The marine was withdrawn from combat and an investigation launched.

Military sources had said that the rules of engagement were looser during the operation launched in Fallujah, for fear that rebels would be disguised, fake death or wear suicide explosives belts.

The US military and Iraqi government troops are still carrying house-to-house searches in the rebel bastion but two weeks after it was launched, the largest post-Saddam military operation in Iraq is all but over.

According to US military figures, more than 1,200 insurgents have been killed in the intense fighting, as well as 51 US troops and eight Iraqi personnel.

  • AFP

Me Solomon Grundy

Bottom line: If the terrorists (I refuse to use the label “insurgents,” and particularly am appalled at the application of “guerillas”) are not fighting according to the protocols of the Geneva Convention, then they deserve none of its protections.

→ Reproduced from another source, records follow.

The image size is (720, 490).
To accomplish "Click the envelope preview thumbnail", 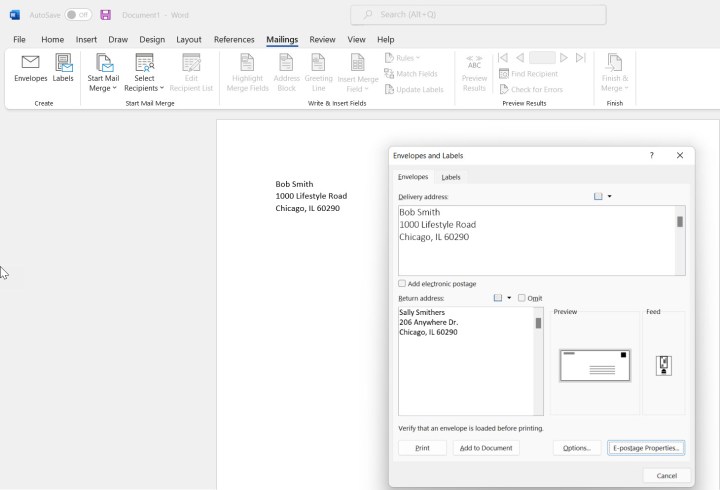I will pyautogui.click(x=595, y=366).
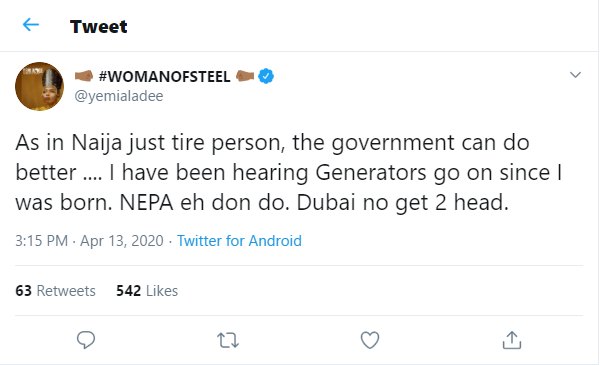Click the fist emoji before #WOMANOFSTEEL
The width and height of the screenshot is (600, 365).
tap(84, 76)
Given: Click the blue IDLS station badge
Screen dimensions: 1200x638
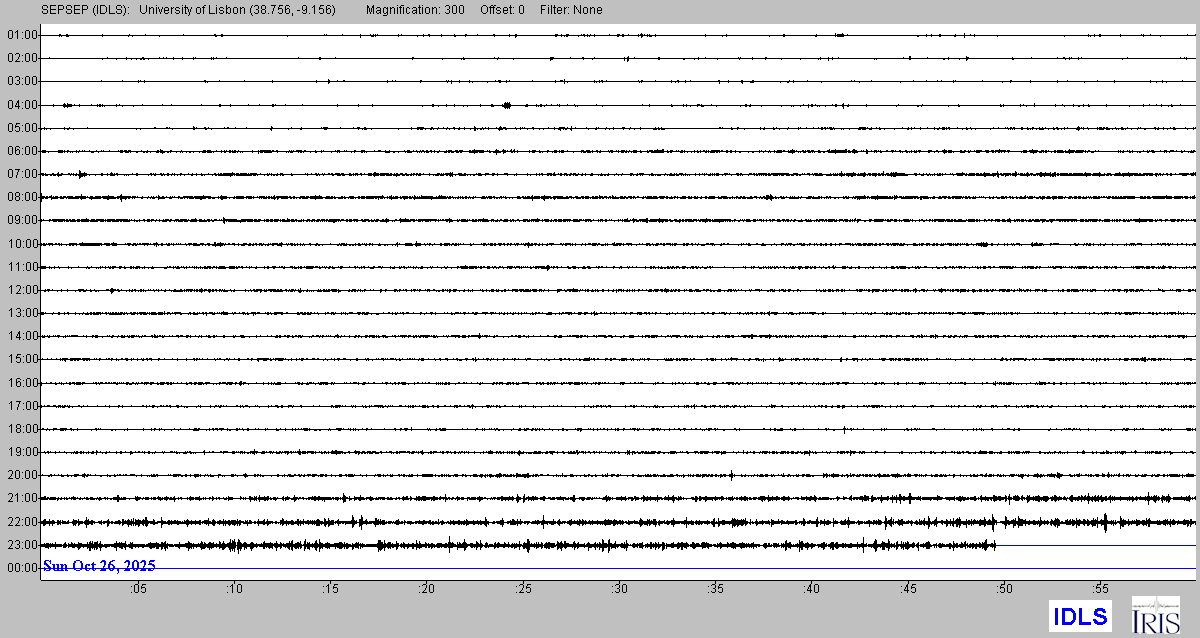Looking at the screenshot, I should click(x=1079, y=616).
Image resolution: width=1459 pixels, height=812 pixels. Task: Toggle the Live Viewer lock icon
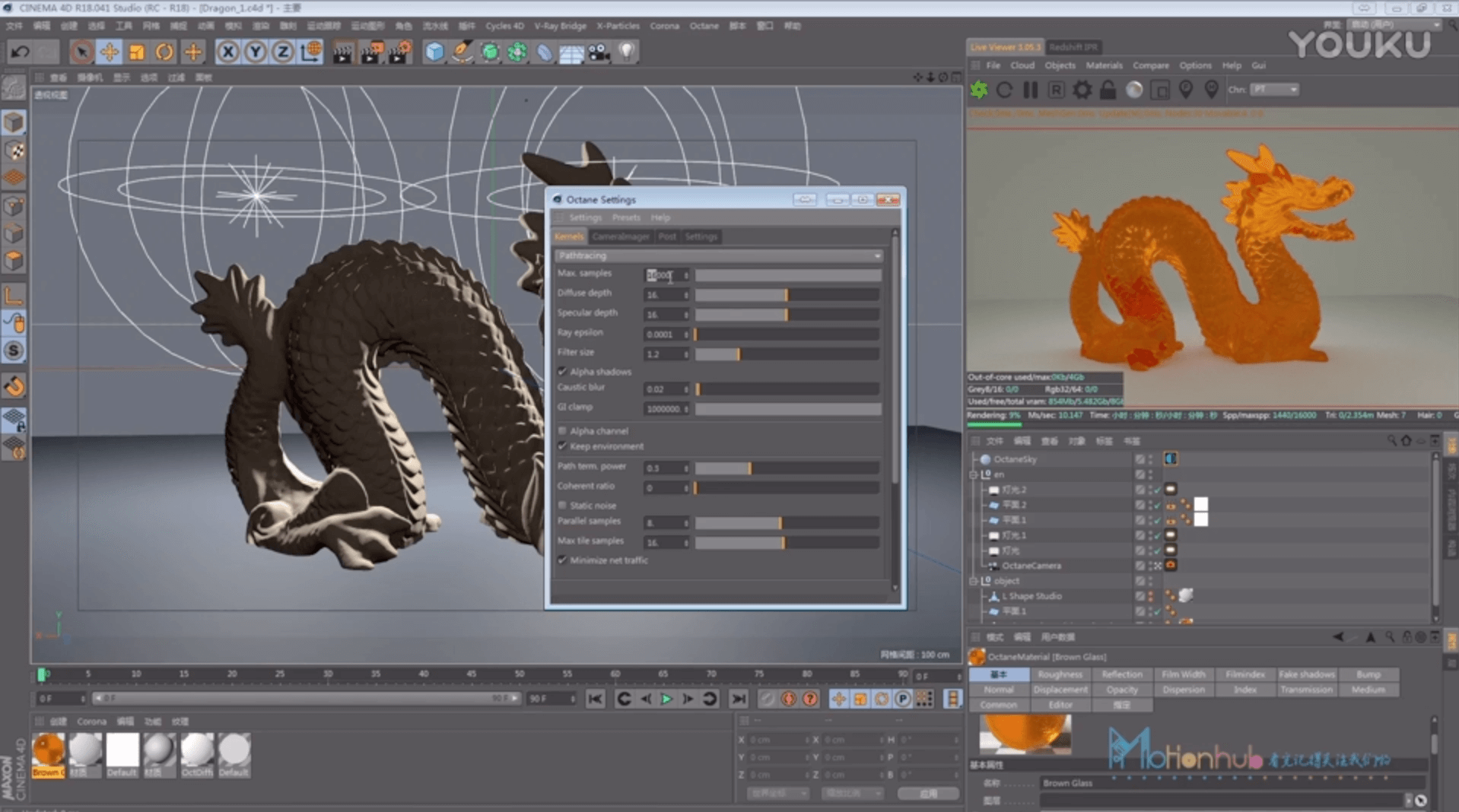click(x=1108, y=90)
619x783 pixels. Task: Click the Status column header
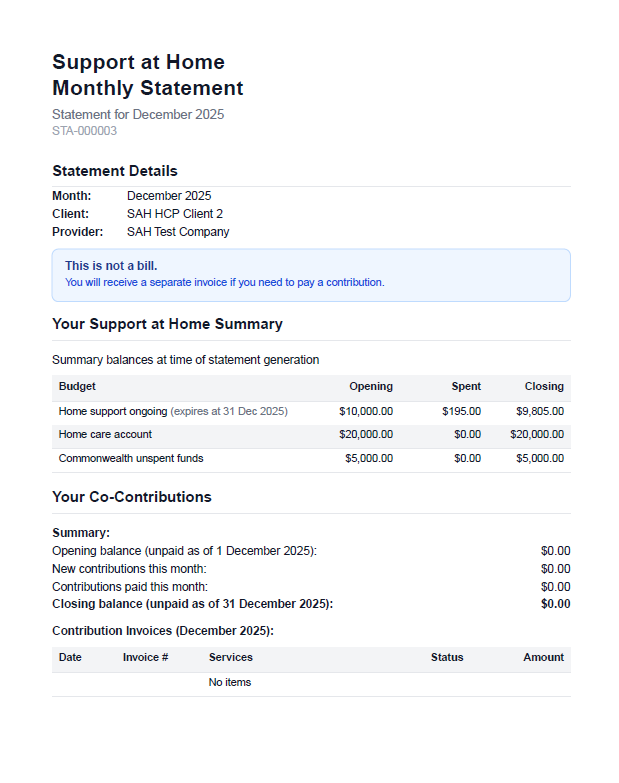[447, 658]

Pursuant to my post immediately above:

http://www.nationalreview.com/thecorner/04_11_22_corner-archive.asp#046428

MORE FALLUJAH [Rich Lowry]
E-mail, from a professor at military-related institution:

?Rich,

Re. your NRO post on Fallujah. I just received an astounding PowerPoint (what else) presentation from one of my former students who currently commands a brigade in Iraq. The insurgents used 60 of the Mosques as fighting positions and weapons caches during the battle - that’s 3 of every 5 Mosques in the city. 653 IEDs were found and detonated by coalition forces - 11 IED “factories” were also found, not to mention the slaughter houses and just run-of-the-mill weapons stockpiles.

Where’s the media in all this? Or, how about a better question: Where is our information offensive??
Posted at 02:43 PM

And this:

http://www.abc.net.au/news/newsitems/200411/s1248394.htm

Marines shoot insurgent who was ‘playing dead’

The US military says Marines in Fallujah have shot and killed an insurgent who engaged them as he was faking being dead, a week after footage of a marine killing an apparently unarmed and wounded Iraqi caused a stir in the region.

“Marines from the 1st Marine Division shot and killed an insurgent who while faking dead opened fire on the marines who were conducting a security and clearing patrol through the streets,” a military statement said.

The point-blank shooting on November 13 of a wounded Iraqi was caught on tape and beamed around the world.

It raised questions about the degree of military restraint and fanned Arab resentment.

The marine was withdrawn from combat and an investigation launched.

Military sources had said that the rules of engagement were looser during the operation launched in Fallujah, for fear that rebels would be disguised, fake death or wear suicide explosives belts.

The US military and Iraqi government troops are still carrying house-to-house searches in the rebel bastion but two weeks after it was launched, the largest post-Saddam military operation in Iraq is all but over.

According to US military figures, more than 1,200 insurgents have been killed in the intense fighting, as well as 51 US troops and eight Iraqi personnel.

Pursuant to the above post, here is a link to a pdf of the report for what was found in Falluja, and facts documenting the terrorists were violating Geneva protocols while fighting:

http://www2.nationalreview.com/document/document_20041129_fallujah.pdf

I hope that insurgent knew what was about to happen to him. I hope he knew, and he was scared. If it was me in that Marine’s shoes, I would have slung my weapon and pulled out my nice DULL blade and showed him what happens when you fuck with us. Afterwards of course, I would have made that bastard reporter give me the tape. But that’s just me. RLTW

rangertab75

[quote]BostonBarrister wrote:

Rich,

Re. your NRO post on Fallujah. I just received an astounding PowerPoint (what else) presentation from one of my former students who currently commands a brigade in Iraq. [/quote]

What a coincidence - I just finished reviewing that same presentation from IMEF. The EOD company I command right now was there, but at the beginning of this year it was not quite as bad as it is now. Glad to see the information is getting out, and not being held in its usual vacuum.

I think our senior leadership will do the right thing for that young Marine. Any other time or place, it would have been, without question, a violation of the laws of warfare. But given the new enemy TTPs, I can see nothing wrong with his actions.